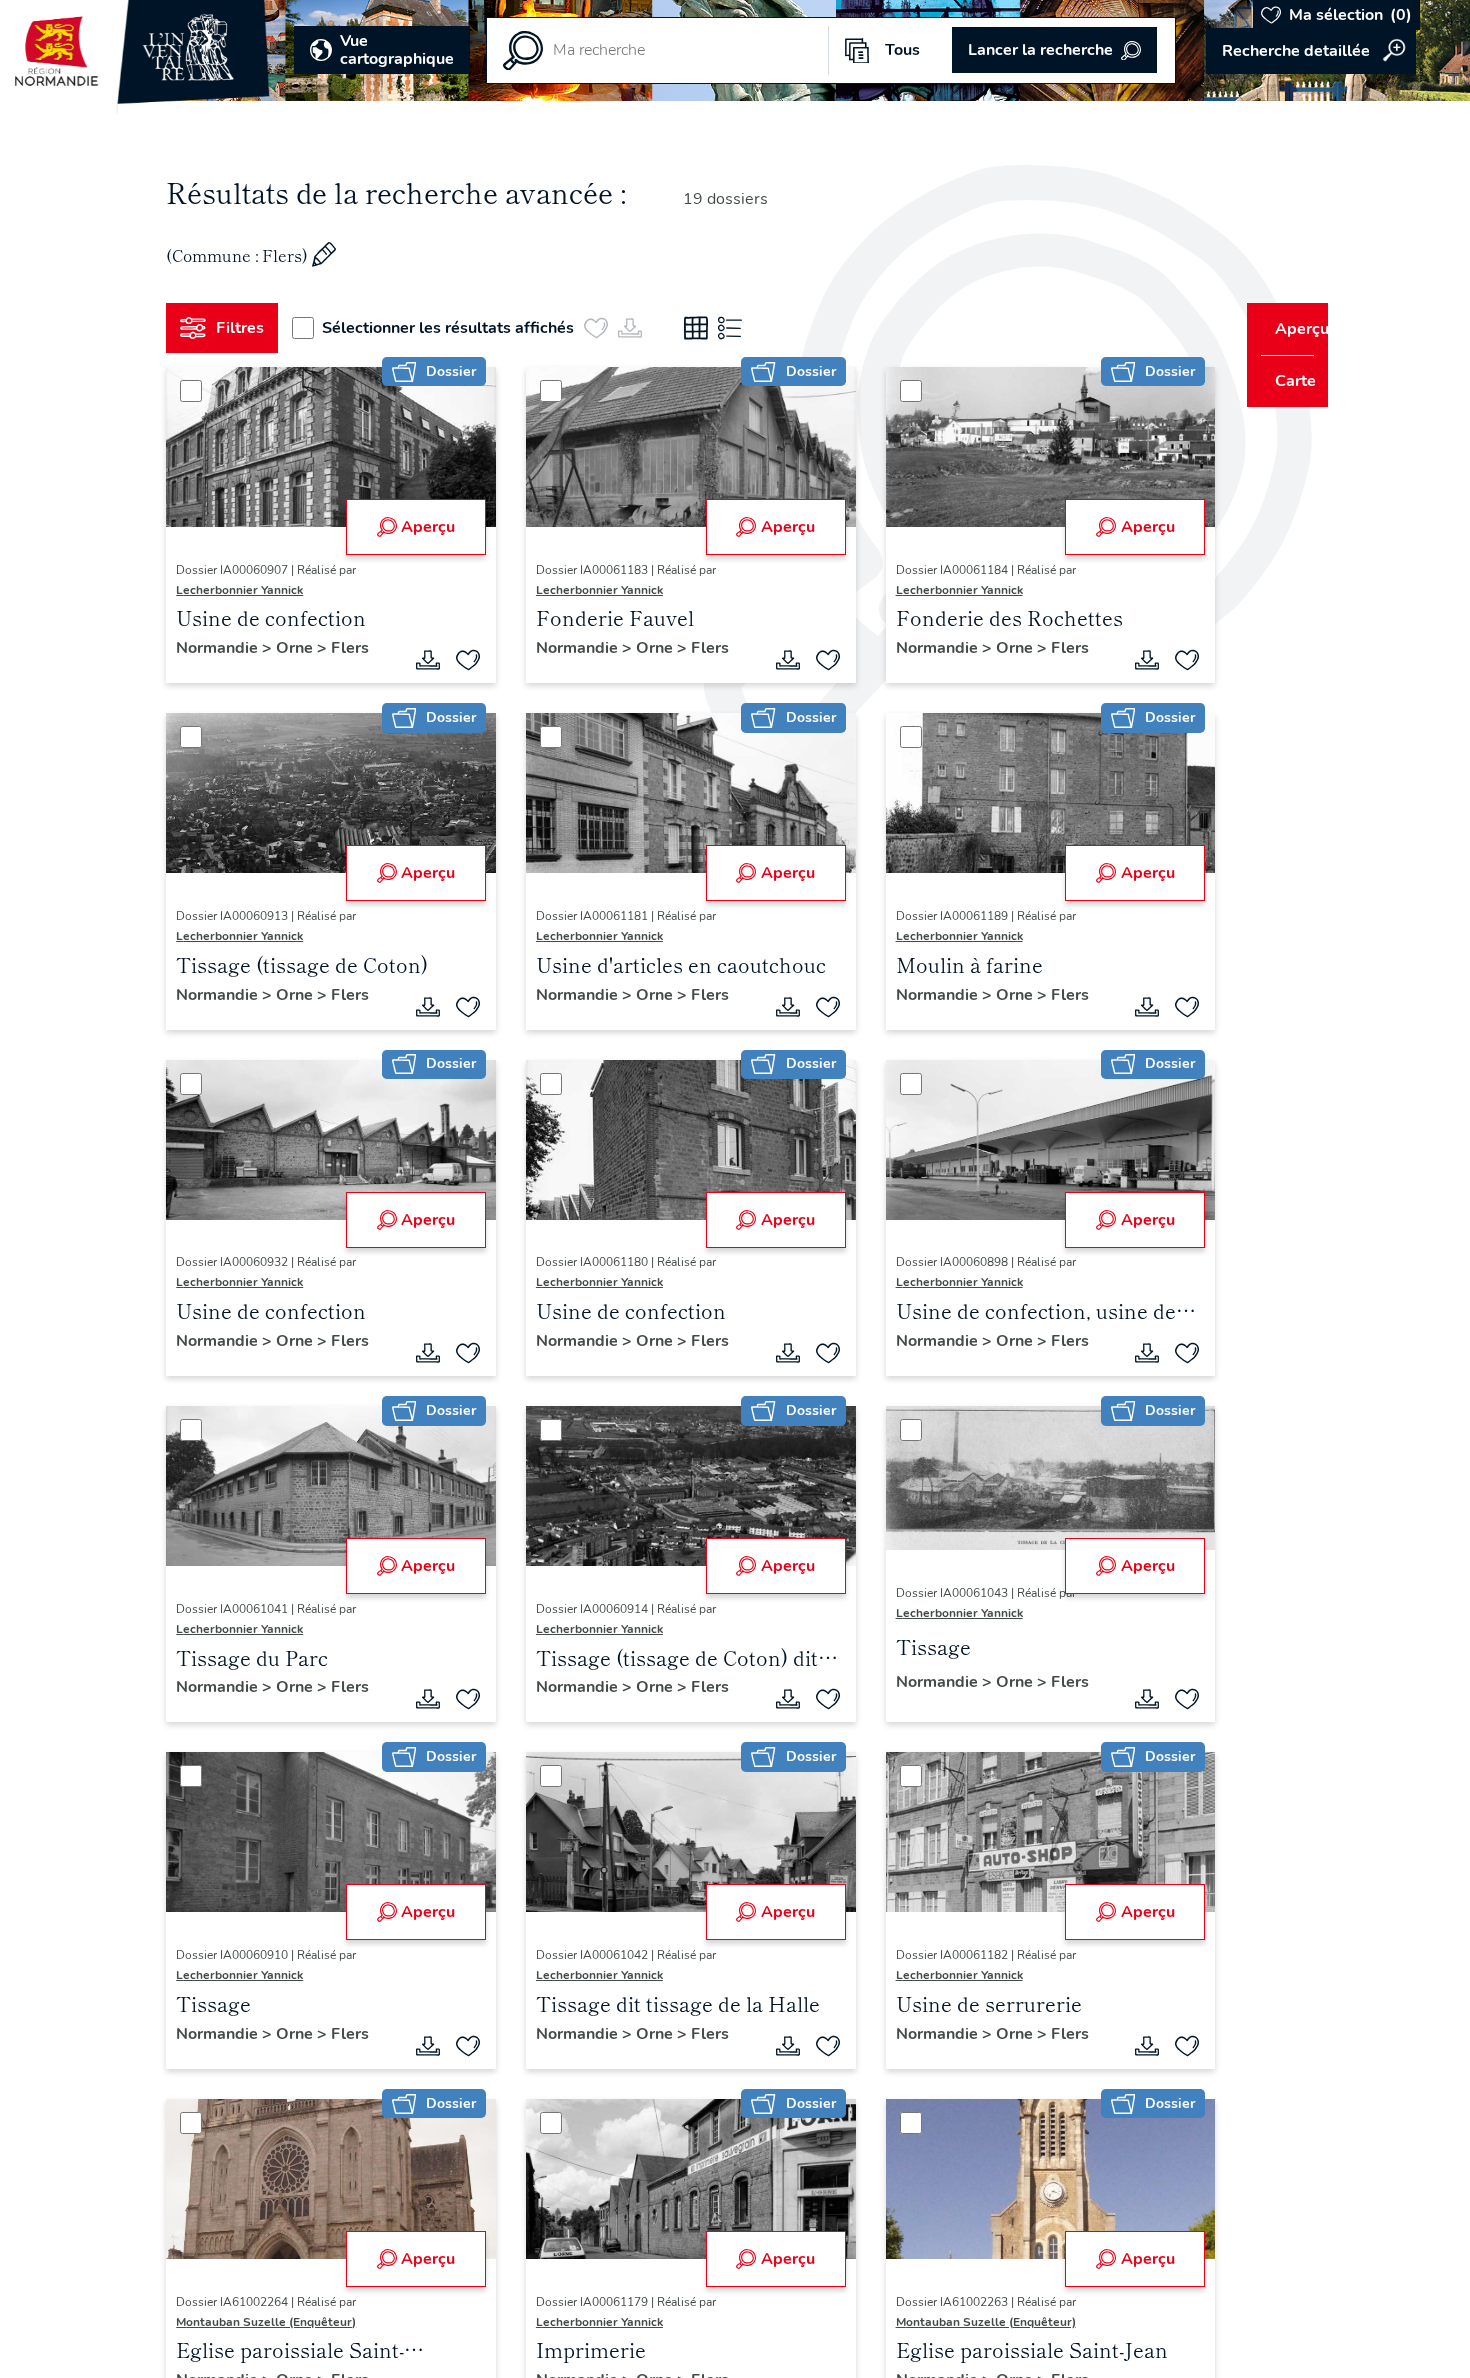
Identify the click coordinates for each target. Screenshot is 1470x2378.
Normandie (227, 648)
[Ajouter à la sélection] (461, 660)
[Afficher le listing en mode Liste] (738, 328)
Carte (1282, 381)
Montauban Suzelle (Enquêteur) (274, 2322)
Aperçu (421, 527)
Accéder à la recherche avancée (1311, 51)
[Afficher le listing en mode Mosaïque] (704, 328)
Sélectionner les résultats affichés (456, 328)
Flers (358, 648)
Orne (304, 648)
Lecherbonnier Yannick (247, 590)
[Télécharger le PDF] (421, 660)
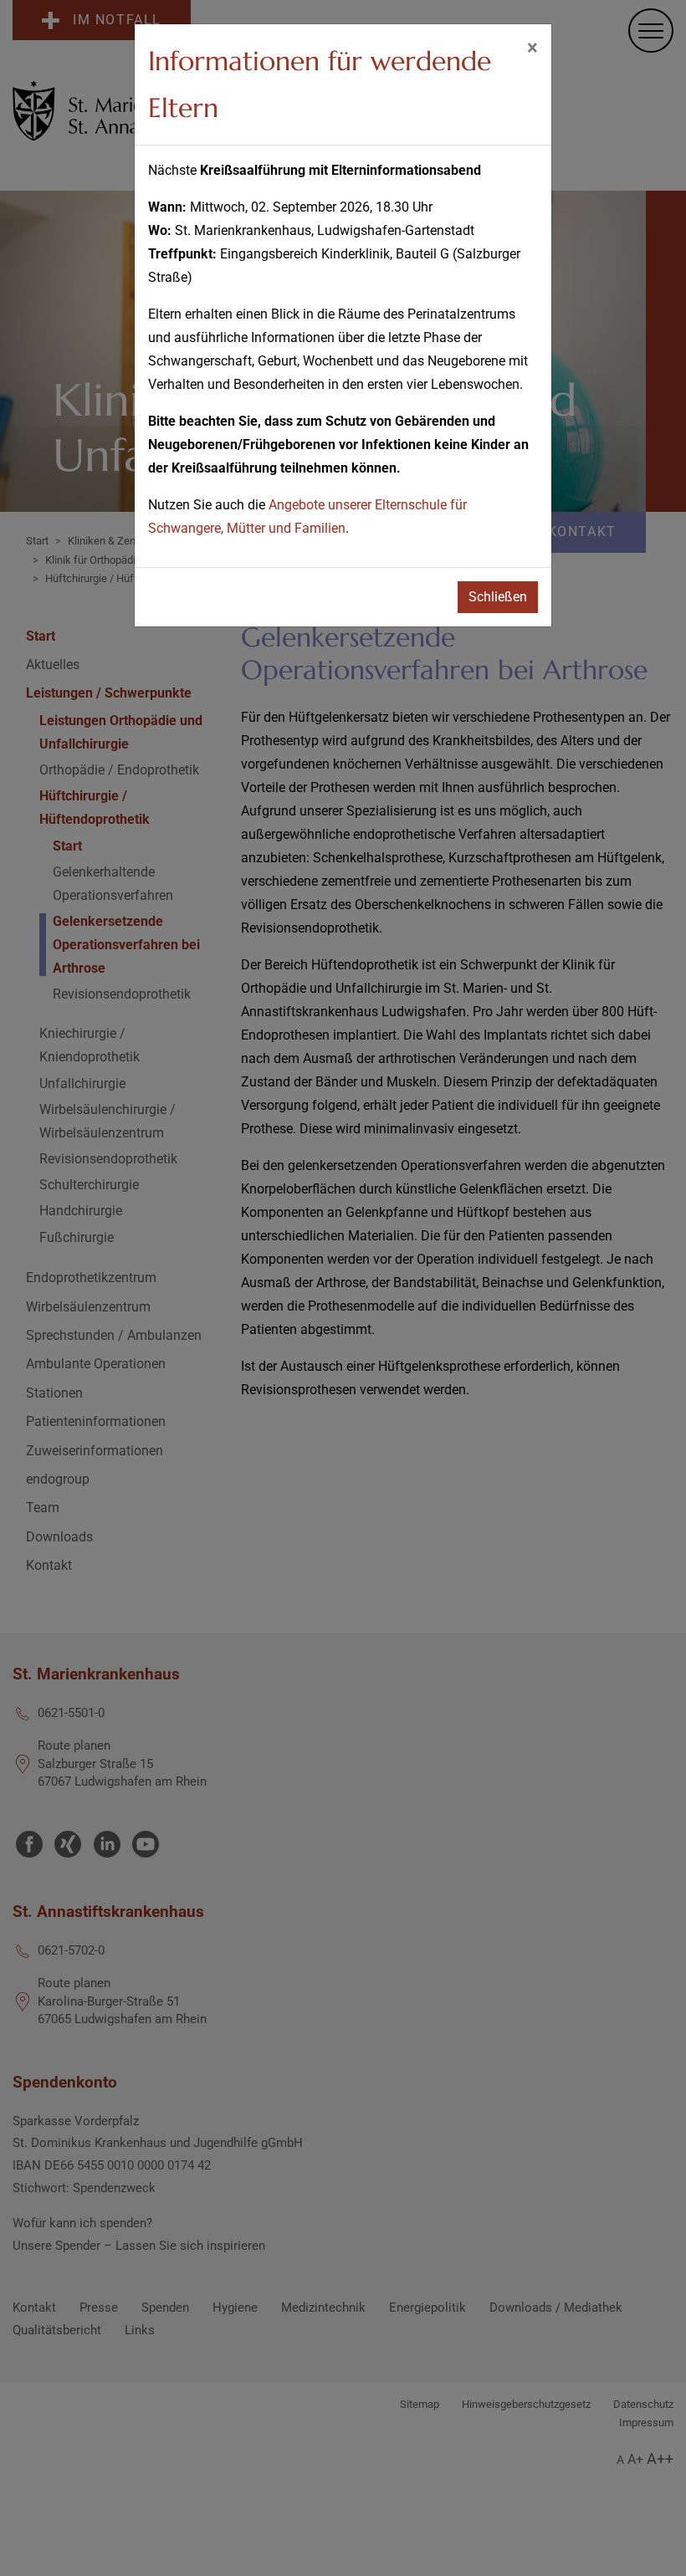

#####

If the data includes images, skip them and copy every line exactly.

Identify the click coordinates for each target. Screenshot is 1470x2378.
Normandie (227, 648)
[Ajouter à la sélection] (461, 660)
[Afficher le listing en mode Liste] (738, 328)
Carte (1282, 381)
Montauban Suzelle (Enquêteur) (274, 2322)
Aperçu (421, 527)
Accéder à la recherche avancée (1311, 51)
[Afficher le listing en mode Mosaïque] (704, 328)
Sélectionner les résultats affichés (456, 328)
Flers (358, 648)
Orne (304, 648)
Lecherbonnier Yannick (247, 590)
[Télécharger le PDF] (421, 660)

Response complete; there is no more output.